After reading the report, it was hard to recall the world of utter vindication and Presidential victimization that Attorney General Barr had painted earlier in the day. But damning is not the same as definitive. The details have piled up, but it’s also fair to say that I don’t know anything more than I did Thursday morning about why Donald Trump has such a strange affection for Vladimir Putin, or what to make of the Trump campaign’s apparent advance knowledge of the hacked e-mails that Russia released into the toxic morass of the 2016 campaign.

Nor, sadly though predictably, has any of this addressed the bitter partisan divide in American politics, which now seems all but irreversible. As some journalists were sputtering in outrage on Twitter about the behavior documented in the report, Kellyanne Conway, the counsellor to the President, was on the White House driveway picking up the spinning where Barr and the President’s lawyers left off. Being cleared of charges, she said, guarantees the President’s reëlection in 2020. The day had turned into a predictable Rorschach test of partisan and tribal loyalties. In Trumpworld, vindication meant his guaranteed reëlection; to the President’s critics, the report was damning, devastating, an impeachment referral, a congressional call to arms.

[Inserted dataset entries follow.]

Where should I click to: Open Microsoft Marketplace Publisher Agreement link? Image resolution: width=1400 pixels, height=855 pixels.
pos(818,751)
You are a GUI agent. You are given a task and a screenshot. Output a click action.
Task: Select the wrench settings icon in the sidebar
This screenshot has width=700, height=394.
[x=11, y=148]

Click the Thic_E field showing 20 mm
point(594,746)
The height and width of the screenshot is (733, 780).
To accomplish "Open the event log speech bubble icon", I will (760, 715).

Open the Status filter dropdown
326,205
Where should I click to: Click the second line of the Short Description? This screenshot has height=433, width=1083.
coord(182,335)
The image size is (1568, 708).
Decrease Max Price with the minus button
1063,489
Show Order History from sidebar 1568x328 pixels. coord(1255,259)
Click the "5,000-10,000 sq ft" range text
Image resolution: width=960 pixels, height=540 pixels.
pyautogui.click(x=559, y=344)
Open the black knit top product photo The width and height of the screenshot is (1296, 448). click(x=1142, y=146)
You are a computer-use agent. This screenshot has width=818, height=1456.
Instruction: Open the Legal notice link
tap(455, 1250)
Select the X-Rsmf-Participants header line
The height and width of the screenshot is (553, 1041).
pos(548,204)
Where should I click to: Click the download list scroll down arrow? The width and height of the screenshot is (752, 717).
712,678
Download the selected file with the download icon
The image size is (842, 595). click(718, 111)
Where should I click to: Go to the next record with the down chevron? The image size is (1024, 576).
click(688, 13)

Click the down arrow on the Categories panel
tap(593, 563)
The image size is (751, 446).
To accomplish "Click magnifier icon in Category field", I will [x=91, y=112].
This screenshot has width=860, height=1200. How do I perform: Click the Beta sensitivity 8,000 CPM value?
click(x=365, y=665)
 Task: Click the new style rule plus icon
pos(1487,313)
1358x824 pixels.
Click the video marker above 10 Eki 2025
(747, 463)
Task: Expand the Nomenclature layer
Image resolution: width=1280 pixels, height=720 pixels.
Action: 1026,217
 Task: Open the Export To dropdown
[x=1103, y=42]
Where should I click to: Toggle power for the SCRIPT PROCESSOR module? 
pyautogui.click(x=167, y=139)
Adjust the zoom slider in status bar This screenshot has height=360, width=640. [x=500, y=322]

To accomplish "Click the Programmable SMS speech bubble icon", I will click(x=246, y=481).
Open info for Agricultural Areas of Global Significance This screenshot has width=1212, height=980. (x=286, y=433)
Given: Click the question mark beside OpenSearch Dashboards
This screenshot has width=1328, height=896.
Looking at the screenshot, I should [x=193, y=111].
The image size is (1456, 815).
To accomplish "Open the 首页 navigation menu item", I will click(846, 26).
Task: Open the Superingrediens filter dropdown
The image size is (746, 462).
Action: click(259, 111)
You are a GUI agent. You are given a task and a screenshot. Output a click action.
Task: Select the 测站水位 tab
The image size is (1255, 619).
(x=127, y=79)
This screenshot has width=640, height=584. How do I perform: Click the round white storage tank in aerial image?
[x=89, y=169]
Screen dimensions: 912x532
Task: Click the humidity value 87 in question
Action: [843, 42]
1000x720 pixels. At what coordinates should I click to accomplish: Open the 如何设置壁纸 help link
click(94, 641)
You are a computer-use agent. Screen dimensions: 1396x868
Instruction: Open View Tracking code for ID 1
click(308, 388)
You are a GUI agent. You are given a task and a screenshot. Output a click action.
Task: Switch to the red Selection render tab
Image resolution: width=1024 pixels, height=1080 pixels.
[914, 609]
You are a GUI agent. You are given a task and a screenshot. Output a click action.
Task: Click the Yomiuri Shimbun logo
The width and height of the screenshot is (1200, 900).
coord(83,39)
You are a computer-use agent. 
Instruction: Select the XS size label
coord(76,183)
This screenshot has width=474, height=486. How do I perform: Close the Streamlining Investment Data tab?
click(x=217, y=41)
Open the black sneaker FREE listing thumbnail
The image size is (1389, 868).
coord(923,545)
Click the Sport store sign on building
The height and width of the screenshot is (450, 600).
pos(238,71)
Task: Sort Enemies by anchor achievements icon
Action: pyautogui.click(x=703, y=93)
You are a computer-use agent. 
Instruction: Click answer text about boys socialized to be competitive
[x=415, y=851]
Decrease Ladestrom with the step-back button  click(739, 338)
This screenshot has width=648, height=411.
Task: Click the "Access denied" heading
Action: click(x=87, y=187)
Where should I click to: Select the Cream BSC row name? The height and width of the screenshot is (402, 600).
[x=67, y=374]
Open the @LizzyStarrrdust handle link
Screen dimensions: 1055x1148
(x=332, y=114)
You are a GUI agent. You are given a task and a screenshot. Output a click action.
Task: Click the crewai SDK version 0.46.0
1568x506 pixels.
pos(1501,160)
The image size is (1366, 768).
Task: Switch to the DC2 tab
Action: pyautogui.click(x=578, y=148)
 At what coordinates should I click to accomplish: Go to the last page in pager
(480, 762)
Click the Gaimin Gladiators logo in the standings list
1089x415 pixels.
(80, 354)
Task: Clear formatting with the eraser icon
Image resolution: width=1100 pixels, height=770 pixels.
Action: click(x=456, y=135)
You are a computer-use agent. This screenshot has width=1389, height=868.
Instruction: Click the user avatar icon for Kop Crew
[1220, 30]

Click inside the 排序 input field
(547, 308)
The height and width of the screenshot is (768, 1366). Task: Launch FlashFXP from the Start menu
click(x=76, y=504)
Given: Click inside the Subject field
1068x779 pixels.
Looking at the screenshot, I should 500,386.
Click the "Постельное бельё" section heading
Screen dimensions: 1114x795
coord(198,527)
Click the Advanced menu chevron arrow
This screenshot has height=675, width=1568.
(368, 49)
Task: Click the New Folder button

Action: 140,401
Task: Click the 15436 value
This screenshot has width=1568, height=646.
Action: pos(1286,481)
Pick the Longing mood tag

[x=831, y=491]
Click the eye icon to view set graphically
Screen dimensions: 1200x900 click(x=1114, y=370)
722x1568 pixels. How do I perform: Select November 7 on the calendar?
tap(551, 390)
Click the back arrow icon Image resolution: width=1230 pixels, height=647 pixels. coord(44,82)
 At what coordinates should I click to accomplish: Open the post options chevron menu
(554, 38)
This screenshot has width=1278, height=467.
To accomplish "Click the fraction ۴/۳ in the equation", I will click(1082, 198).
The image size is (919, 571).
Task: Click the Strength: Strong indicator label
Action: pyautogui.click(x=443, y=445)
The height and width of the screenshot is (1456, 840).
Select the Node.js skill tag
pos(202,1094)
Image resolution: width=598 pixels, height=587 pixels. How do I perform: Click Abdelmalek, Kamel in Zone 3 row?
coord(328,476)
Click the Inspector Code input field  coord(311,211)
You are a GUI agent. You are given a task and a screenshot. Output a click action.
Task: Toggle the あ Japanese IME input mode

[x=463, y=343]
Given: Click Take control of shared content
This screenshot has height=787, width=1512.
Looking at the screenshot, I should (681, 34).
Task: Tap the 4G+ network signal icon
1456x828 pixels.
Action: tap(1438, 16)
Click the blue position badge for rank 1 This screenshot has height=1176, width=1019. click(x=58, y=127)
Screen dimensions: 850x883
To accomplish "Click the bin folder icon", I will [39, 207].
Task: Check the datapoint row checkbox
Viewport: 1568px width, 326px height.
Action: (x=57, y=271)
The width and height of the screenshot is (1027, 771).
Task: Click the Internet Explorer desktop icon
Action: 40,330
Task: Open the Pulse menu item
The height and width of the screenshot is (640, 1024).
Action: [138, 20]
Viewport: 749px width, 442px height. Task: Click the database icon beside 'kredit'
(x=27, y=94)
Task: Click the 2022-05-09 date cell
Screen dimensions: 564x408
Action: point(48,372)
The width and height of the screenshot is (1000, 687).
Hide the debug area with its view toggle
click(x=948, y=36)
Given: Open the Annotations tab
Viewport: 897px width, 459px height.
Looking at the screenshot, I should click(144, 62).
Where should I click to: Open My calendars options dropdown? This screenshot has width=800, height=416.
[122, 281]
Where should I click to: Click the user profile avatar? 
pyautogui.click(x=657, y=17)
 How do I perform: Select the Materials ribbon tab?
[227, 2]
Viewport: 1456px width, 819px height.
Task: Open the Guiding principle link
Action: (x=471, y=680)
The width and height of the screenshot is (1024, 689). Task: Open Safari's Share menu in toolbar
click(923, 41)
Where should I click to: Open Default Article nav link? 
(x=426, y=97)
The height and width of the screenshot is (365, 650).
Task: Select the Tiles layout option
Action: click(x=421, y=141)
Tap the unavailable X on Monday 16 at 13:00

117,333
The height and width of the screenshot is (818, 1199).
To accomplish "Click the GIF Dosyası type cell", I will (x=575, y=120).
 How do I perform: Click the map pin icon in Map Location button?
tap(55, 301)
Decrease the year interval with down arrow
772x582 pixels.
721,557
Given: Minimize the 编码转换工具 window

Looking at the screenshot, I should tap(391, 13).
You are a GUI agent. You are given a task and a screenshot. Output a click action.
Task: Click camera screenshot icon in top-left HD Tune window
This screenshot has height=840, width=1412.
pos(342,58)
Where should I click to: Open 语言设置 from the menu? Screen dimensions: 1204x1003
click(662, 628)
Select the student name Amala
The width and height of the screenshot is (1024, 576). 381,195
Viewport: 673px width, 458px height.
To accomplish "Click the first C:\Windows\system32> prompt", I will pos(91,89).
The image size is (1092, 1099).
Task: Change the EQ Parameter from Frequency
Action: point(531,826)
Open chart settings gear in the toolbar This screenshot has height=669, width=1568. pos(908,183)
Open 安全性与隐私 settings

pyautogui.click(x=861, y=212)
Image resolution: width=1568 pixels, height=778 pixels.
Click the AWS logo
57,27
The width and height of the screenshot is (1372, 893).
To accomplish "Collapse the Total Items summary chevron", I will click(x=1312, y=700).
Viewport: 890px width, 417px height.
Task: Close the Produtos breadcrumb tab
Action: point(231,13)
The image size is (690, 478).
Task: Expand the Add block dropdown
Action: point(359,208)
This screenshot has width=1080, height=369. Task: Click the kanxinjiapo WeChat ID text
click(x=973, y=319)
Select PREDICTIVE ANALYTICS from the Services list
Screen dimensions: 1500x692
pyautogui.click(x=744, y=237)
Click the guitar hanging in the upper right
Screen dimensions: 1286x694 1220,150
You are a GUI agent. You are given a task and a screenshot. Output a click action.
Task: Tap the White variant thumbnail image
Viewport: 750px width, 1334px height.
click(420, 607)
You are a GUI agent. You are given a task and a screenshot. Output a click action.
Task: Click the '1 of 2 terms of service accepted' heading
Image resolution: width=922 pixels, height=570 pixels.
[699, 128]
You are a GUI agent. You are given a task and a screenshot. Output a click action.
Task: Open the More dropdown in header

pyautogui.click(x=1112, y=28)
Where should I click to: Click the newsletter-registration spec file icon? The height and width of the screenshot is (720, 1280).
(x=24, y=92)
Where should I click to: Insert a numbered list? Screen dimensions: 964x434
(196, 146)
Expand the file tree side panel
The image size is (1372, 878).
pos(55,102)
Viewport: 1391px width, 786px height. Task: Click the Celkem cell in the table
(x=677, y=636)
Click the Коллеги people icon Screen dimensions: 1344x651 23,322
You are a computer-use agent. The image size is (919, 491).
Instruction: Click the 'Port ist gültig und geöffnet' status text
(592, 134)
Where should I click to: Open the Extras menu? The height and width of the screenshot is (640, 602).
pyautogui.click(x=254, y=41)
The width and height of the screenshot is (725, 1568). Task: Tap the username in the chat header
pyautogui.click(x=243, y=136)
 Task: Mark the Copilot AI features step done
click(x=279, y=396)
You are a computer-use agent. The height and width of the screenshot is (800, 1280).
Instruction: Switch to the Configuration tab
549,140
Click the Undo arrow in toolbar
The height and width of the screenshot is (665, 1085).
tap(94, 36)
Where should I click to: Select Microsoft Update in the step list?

Instead of clarity, Washington quickly settled into second-guessing everyone about everything. Mueller was blasted by legal analysts for failing to issue subpoenas and compel testimony from Trump and Trump’s kids. Barr was blasted for his misleading press conference and public statements. Trump and his advisers were called out by seemingly every reporter whose story was ever incorrectly labelled “fake news” by the President. Democrats were second-guessing other Democrats who didn’t think they should pursue impeachment. Republicans were second-guessing those who predicted Mueller would produce evidence of a massive conspiracy and coverup. “TOLD YA!!!” Trump’s son Don, Jr., tweeted. In its cryptic triumphalism, his tweet seemed to sum up the state of the spin cycle perfectly. Everybody would claim to have been right, while insisting that everybody else was wrong.